Among the four new species, they located a frog that stretches only about 2 inches long as an adult, and can steer its body while gliding from branch to branch in search of bug prey.

It lays its eggs in rain-filled holes, normally as high as the uppermost branches. But the scientists were lucky enough to spot some at eye-level, where the fanged young frogs were discovered.

In the December edition of the journal Zootaxa, Australian scientist Jodi Rowley described, "most notably, a pair of keratinized hooks on the edge of the lower labium that face away from the mouth."

But more than just a fancy new frog, the find in Vietnam signals wide frontiers full of undiscovered species, amphibians in particular.

By 2006, more than 6,600 species of amphibians had been identified, most of them toads and frogs. That's about 50 percent more than were known in 1985.

Part of the reason for the amphibian explosion is that regions once unavailable for sampling are now open to researchers, Stuart says. Another is the technology used to identify new species, both through DNA and through acoustic tools that detect their calls.
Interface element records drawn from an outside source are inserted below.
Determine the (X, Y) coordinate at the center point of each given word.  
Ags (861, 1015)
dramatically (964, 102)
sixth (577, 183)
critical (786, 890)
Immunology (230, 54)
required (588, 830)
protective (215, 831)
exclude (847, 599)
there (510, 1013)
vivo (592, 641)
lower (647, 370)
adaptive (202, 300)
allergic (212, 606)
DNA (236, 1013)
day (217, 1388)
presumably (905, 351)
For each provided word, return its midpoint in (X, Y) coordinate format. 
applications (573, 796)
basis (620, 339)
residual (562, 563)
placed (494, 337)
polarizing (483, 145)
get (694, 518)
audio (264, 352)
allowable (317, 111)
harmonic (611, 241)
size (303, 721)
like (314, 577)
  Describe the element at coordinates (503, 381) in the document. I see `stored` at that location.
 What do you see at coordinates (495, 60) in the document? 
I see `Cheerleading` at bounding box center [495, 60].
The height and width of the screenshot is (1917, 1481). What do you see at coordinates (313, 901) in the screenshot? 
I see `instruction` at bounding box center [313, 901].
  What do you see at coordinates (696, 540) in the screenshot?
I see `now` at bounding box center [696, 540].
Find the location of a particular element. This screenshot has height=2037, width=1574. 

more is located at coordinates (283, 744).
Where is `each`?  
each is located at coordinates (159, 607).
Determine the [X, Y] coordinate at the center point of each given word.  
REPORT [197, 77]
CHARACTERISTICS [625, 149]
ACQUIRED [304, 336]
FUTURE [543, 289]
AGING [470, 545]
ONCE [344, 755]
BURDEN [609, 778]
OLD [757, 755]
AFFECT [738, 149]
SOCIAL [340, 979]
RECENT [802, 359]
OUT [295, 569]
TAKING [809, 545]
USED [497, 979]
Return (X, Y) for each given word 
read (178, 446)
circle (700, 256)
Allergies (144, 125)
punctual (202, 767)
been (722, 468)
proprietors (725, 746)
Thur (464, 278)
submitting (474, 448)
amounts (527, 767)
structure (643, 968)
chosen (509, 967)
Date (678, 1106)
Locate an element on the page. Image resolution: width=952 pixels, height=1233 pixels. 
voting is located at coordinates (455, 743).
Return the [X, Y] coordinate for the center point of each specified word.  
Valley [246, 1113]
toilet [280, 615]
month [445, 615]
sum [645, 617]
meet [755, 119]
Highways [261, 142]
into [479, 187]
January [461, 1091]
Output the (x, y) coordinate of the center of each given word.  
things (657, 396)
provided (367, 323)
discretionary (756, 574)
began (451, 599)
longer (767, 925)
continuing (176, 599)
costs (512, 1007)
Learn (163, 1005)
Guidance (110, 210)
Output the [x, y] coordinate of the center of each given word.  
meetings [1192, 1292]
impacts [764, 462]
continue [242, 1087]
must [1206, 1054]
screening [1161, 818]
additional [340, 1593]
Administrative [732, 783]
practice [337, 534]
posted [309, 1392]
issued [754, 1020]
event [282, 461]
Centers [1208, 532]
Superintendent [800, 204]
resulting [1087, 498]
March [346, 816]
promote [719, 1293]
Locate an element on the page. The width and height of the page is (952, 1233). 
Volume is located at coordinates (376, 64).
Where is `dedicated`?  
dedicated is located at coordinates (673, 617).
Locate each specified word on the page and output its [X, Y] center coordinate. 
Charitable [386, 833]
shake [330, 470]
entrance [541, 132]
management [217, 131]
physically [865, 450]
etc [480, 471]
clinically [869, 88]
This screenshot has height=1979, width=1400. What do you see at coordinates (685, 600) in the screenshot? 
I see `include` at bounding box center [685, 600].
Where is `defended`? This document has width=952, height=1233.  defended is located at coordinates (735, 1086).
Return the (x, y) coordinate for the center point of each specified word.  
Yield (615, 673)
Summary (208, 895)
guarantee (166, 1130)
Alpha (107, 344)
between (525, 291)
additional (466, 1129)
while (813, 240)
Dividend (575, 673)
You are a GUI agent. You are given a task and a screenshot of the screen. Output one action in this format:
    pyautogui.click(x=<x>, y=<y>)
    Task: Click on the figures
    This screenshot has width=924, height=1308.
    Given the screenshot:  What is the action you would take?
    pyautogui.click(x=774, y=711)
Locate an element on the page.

Frogs recognize each other through noises, while humans have always picked them out by sight.

"When you look at these amphibians in your hand, they look the same," Stuart said. "We've missed them."

The habitat in Vietnam where the vampire frogs have been found is increasingly threatened by coffee plantations as demand grows for Vietnamese beans.

But the frogs collected by Stuart and his colleagues - eight in all - were found in a protected national park area. It isn't known how abundant they are in this location, or even what their tadpole fangs are used for. By the time the rhacophorus vampyrus reaches adulthood, the fangs fall out.

This, however is certain: "They don't suck blood," Stuart said.